Rows from a dataset
------------------------------------
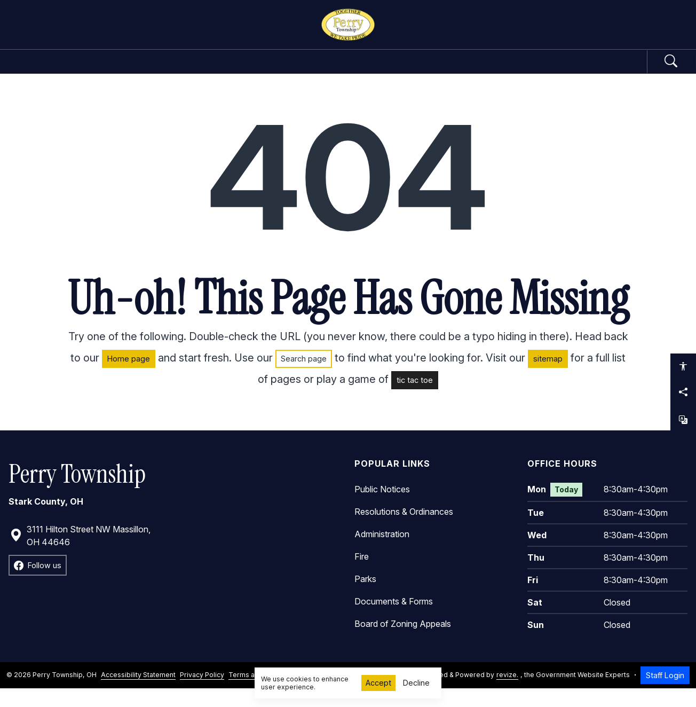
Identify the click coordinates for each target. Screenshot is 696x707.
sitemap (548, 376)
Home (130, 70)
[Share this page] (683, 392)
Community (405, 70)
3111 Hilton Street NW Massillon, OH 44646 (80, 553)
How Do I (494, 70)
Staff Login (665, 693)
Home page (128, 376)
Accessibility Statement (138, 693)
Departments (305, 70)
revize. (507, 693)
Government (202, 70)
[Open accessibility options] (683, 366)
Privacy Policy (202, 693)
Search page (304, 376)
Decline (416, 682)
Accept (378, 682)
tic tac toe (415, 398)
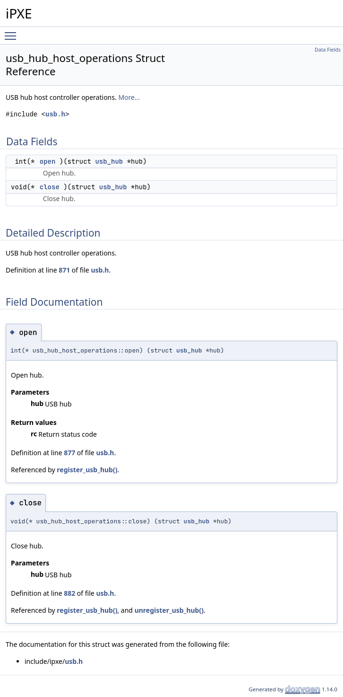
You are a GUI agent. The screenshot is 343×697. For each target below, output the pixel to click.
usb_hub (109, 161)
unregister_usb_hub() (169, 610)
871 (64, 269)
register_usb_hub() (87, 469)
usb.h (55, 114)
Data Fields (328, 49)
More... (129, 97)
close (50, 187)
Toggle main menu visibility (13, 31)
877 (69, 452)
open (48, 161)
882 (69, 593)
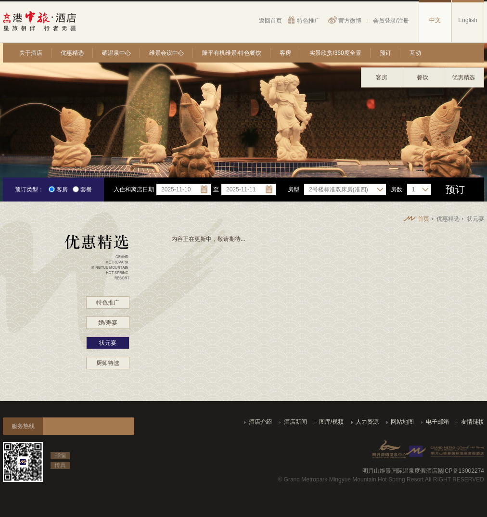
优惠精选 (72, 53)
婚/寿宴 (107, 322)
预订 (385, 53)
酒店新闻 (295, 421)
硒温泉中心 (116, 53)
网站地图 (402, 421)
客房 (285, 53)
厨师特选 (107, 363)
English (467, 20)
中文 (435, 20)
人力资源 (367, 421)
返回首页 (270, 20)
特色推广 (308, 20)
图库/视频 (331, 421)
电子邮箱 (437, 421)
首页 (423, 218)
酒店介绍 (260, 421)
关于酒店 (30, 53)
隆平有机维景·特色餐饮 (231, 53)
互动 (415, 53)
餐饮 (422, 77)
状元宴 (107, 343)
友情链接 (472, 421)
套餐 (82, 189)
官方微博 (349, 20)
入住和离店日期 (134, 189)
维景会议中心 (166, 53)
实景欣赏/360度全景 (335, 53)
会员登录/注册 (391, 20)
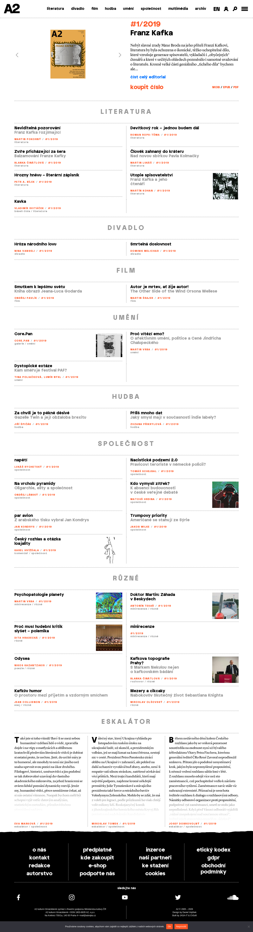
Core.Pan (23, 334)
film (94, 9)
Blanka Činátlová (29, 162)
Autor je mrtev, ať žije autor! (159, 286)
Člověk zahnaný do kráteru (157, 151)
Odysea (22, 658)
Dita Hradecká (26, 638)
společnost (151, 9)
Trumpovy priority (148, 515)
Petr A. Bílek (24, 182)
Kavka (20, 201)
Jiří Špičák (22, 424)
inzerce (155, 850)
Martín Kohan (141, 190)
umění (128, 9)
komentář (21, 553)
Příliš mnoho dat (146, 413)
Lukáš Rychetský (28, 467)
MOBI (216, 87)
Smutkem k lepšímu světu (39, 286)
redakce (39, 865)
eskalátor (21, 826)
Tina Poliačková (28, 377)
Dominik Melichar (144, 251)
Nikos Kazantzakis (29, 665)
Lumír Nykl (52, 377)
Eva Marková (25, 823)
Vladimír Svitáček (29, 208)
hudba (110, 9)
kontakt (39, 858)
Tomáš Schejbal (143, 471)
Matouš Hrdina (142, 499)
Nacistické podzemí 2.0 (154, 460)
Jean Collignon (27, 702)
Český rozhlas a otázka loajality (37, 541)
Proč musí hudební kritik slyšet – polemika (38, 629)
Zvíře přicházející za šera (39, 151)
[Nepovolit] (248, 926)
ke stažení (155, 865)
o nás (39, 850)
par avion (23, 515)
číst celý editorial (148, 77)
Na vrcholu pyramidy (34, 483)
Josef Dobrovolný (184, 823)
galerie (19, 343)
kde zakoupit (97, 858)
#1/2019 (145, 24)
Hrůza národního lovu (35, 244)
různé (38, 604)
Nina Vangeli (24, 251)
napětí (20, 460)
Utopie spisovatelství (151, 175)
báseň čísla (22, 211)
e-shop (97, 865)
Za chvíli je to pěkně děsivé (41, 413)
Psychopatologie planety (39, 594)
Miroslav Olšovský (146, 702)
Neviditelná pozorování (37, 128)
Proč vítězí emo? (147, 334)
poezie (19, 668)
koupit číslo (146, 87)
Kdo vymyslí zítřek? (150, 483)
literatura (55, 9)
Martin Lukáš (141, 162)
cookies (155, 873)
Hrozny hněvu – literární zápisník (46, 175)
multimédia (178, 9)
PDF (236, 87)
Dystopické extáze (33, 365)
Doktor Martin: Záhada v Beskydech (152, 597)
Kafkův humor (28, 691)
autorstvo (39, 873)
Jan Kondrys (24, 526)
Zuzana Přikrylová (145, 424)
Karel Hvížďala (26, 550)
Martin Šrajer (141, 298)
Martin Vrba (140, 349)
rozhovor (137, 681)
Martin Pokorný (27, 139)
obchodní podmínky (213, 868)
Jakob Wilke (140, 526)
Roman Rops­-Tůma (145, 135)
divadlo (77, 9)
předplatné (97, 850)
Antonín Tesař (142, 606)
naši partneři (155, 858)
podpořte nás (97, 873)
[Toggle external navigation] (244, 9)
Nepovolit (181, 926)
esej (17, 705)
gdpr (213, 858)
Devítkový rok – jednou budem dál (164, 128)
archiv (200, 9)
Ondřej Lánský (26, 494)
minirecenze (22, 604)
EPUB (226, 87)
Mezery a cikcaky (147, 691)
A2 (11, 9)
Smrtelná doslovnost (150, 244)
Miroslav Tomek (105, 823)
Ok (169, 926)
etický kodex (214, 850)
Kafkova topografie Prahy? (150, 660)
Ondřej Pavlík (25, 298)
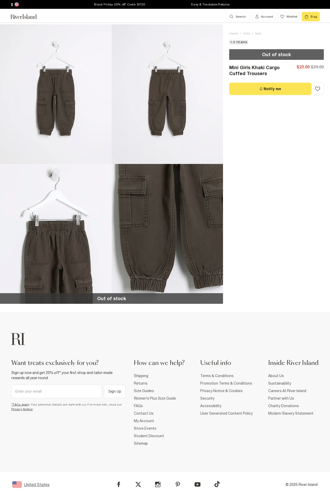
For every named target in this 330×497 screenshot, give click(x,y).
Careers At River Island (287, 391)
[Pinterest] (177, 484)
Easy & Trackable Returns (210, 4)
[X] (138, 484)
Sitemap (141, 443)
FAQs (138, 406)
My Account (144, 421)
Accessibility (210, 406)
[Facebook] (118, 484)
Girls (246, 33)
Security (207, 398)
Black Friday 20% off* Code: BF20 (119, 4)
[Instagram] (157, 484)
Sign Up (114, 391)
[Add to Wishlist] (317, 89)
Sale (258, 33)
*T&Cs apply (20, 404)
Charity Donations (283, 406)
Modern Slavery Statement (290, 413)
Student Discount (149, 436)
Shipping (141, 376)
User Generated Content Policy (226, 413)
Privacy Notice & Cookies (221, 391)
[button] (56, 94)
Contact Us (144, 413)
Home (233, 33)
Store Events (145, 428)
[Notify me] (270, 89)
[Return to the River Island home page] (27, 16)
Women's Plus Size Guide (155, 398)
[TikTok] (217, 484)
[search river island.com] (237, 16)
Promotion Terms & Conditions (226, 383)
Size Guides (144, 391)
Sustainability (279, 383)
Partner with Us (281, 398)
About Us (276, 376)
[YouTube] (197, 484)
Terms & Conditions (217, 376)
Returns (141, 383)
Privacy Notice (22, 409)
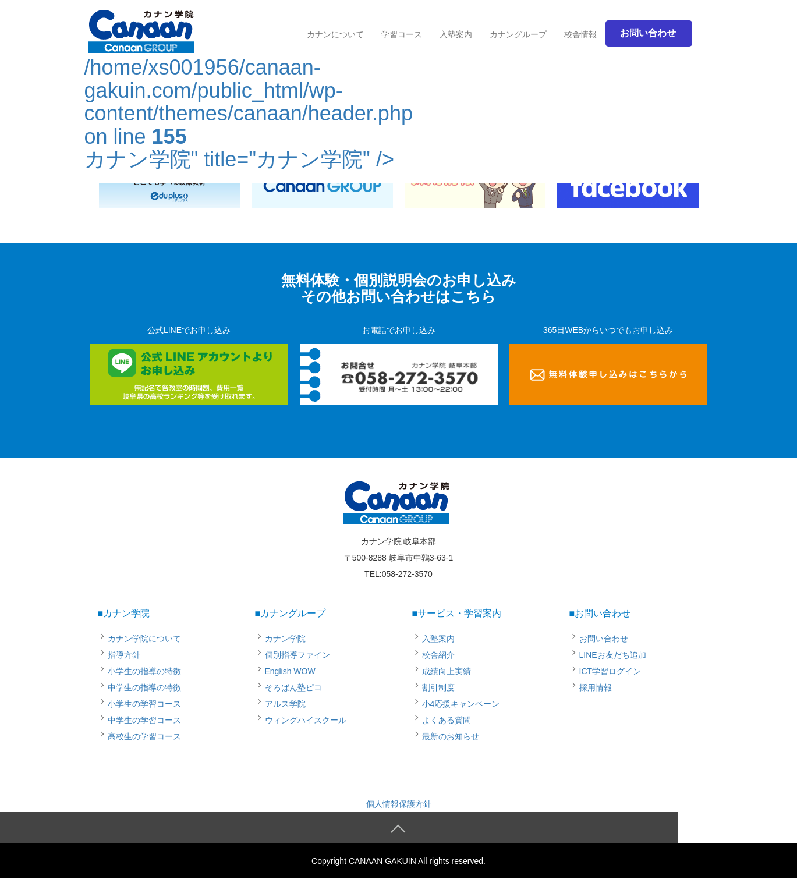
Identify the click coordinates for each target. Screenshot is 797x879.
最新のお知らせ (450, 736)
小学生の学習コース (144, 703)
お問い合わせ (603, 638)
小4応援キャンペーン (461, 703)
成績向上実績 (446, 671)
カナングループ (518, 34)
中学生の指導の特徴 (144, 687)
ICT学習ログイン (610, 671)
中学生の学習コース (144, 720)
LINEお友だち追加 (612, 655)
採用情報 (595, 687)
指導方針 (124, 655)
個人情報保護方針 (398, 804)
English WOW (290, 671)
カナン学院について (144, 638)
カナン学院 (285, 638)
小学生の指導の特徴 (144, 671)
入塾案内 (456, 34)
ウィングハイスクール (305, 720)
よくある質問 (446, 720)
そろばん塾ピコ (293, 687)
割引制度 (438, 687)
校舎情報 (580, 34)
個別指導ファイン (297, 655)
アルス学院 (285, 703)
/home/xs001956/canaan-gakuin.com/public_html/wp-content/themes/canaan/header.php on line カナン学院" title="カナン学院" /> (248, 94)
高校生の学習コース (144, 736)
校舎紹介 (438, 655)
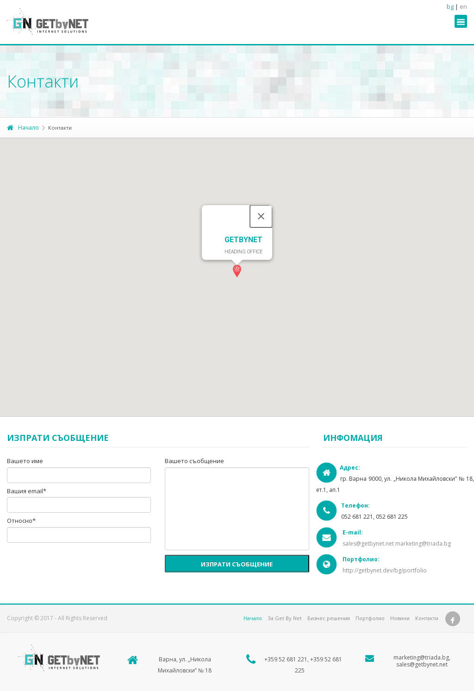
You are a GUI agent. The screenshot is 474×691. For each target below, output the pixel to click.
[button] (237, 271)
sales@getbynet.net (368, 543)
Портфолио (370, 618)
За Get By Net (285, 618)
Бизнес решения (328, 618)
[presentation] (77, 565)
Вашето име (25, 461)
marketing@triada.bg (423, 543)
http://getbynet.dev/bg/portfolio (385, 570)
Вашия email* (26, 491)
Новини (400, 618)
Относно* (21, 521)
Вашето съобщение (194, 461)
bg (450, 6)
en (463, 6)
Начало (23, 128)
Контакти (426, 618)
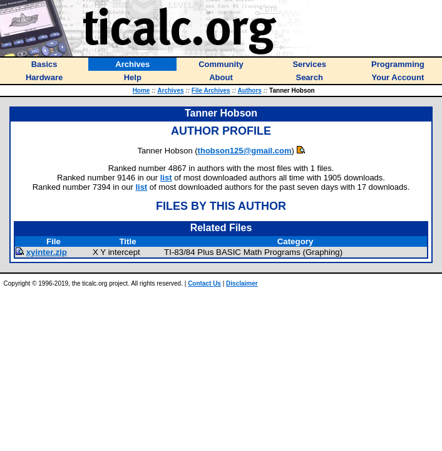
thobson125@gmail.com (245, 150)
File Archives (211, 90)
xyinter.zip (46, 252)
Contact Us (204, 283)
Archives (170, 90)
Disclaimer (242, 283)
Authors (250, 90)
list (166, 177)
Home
------------------------------------
Return every line from the beginning of the records up to and including the line with "Government (202, 70)", copied word for word. Omit the pictures from your answer.

Answer for this exercise
Identify the click coordinates for each target. Screenshot is 696x707.
sitemap (548, 376)
Home (130, 70)
[Share this page] (683, 392)
Community (405, 70)
3111 Hilton Street NW Massillon, OH 44646 (80, 553)
How Do I (494, 70)
Staff Login (665, 693)
Home page (128, 376)
Accessibility Statement (138, 693)
Departments (305, 70)
revize. (507, 693)
Government (202, 70)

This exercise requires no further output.